From: "Jon Perryman" <[email protected]>
Sent: Tuesday, February 06, 2018 6:27 AM


Jon Perryman wrote:>> Keith is talking about dump analysis. Show original message

Robin Vowels wrote: Perhaps. But even if he was, the link map and assembly listing deals with that issue.

Think of optimization as a chaotic programmer.

The last time I used a dump to find bugs in a compiled program was about 35 
years ago.
PL/I provides all the information required because it has debugging facilities built in.


PL/I is an application programming language where the compiler has knows enough
to give you everything you need to debug the problem.

PL/I is a general-purposed language, and was designed as a system programming 
language too.

The MULTICS operating system was written in PL/I.

System level programs are very different and often require a dump.

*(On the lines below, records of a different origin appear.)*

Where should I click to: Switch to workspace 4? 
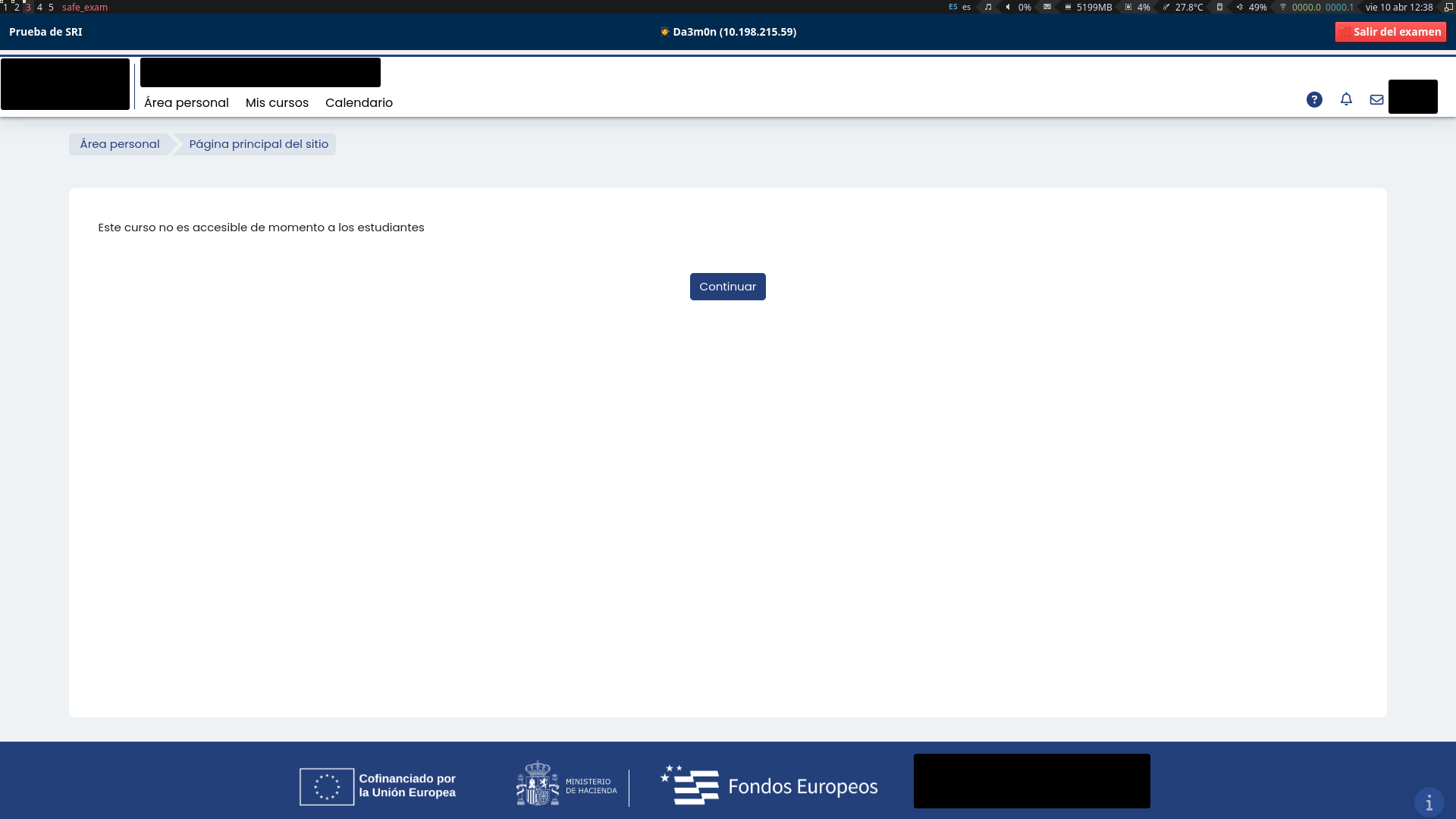point(39,7)
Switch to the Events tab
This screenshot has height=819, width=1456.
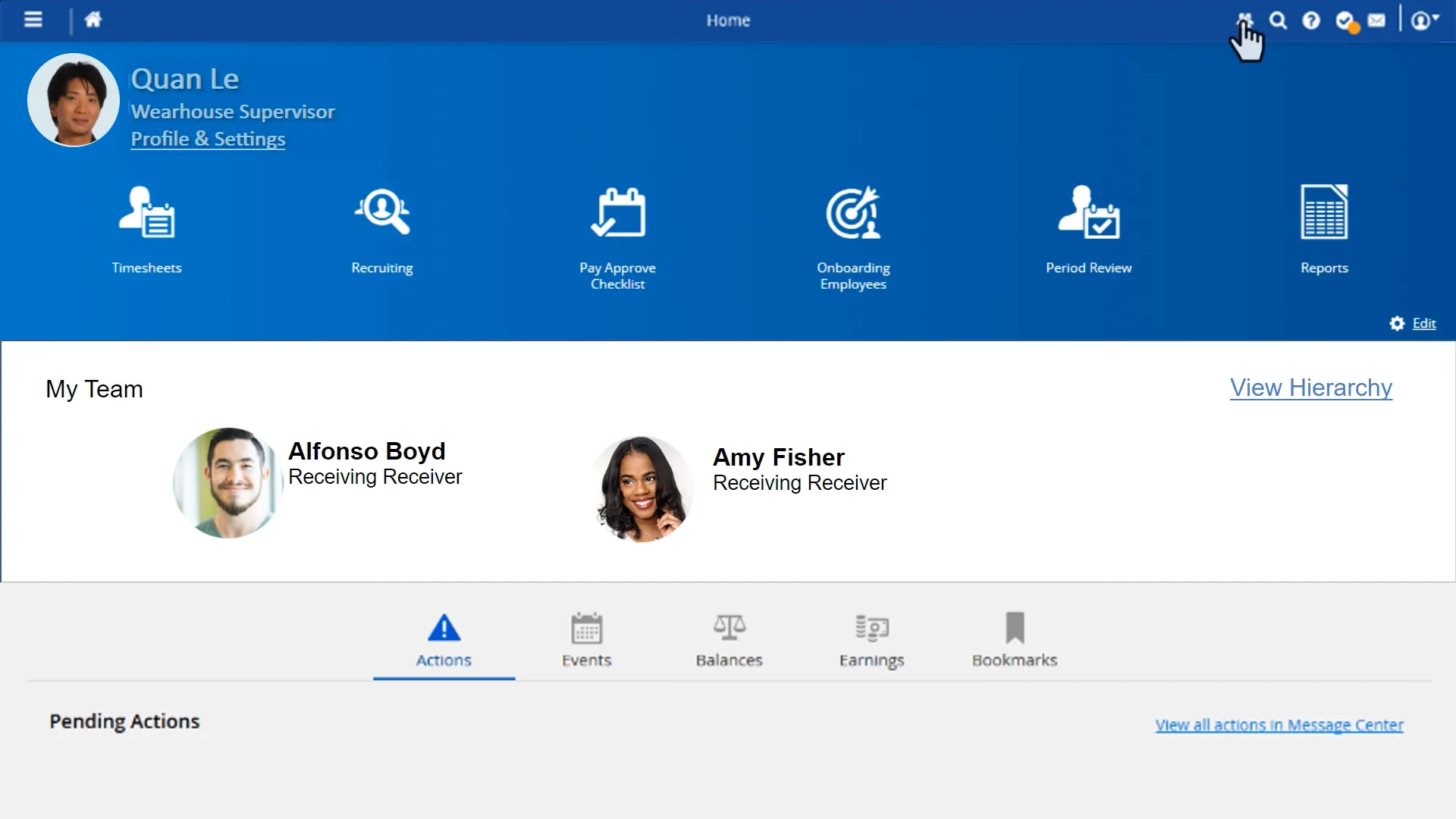586,641

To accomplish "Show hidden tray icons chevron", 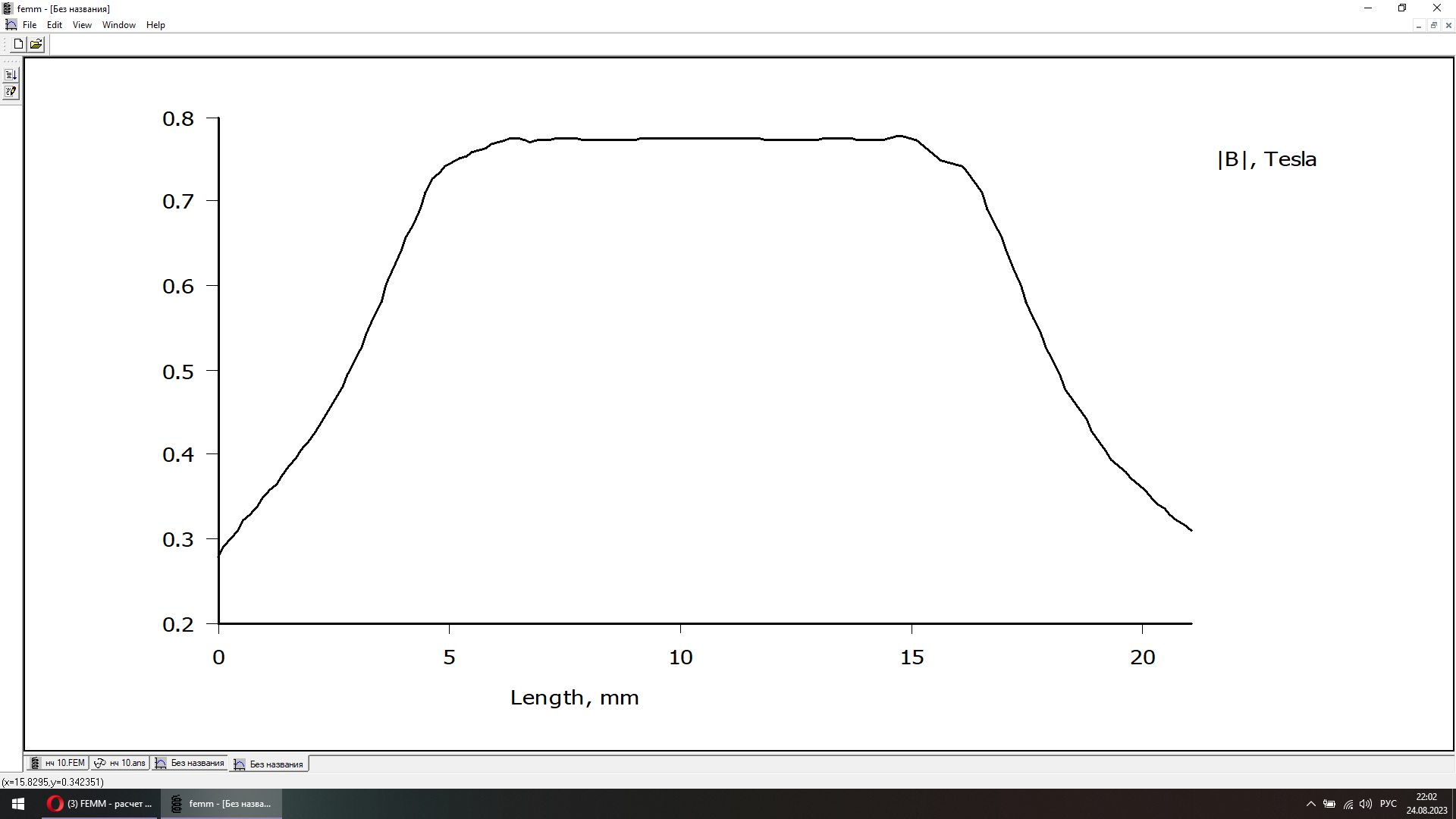I will pyautogui.click(x=1310, y=804).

They might, but if in PL/I, the required information would generally be obtained
using its own (HLL) facilities.

Multi-tasking requires dumps because you need to know about tasks PL/I can't 
possibly know about.

PL/I can multi-task, and can produce information about the tasks.

PL/I doesn't know about CB chains so you may need to find out how you arrived
at the wrong CB. If there is a storage overlay, then your program may not be 
the cause.

PL/I knows about anything that it is programmed to do.